--- The data ---
__________________________________________________
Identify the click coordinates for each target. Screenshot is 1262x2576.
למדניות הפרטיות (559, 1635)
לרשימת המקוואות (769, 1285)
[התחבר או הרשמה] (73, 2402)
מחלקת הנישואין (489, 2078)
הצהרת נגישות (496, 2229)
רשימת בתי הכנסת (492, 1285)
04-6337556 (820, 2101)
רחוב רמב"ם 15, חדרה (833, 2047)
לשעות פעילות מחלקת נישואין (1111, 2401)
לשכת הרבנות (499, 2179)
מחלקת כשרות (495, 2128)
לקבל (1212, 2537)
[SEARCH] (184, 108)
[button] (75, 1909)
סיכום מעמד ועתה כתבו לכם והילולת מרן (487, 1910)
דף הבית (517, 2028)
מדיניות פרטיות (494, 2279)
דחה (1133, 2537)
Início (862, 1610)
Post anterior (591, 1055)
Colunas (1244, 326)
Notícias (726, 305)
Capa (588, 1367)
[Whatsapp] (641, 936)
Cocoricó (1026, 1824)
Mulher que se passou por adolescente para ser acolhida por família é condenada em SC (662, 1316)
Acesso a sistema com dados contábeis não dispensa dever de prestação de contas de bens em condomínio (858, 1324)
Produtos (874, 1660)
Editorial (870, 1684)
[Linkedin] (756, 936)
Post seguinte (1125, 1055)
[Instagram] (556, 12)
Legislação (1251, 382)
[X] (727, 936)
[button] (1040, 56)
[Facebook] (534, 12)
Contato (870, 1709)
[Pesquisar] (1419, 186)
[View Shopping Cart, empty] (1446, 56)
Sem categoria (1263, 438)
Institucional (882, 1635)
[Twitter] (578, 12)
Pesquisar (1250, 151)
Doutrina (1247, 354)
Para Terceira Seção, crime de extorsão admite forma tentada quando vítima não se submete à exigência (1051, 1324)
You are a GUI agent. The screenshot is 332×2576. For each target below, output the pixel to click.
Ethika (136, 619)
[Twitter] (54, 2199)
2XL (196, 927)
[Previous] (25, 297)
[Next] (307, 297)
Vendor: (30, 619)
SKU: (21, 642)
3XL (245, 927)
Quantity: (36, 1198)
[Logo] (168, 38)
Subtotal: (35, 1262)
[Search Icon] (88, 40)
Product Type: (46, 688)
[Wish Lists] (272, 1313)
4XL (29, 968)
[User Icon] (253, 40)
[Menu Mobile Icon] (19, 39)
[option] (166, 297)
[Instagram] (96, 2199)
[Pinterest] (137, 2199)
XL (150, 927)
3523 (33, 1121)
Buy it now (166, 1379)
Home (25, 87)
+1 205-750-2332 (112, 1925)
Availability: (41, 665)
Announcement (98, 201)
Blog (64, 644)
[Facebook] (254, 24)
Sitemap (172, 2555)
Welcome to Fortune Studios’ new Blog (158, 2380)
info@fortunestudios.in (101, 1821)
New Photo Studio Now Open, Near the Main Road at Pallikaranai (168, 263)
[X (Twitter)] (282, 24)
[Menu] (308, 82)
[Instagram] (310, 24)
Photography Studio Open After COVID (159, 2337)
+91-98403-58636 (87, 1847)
__________________________________________________
--- Exercise details ---
Go through the listing above and list every line that has the word "target".

--- Result for this task ---
Identify the click coordinates for each target. Screenshot is 1262x2576.
You are a GUI agent. The screenshot is 332×2576. For each target below, output the pixel to click.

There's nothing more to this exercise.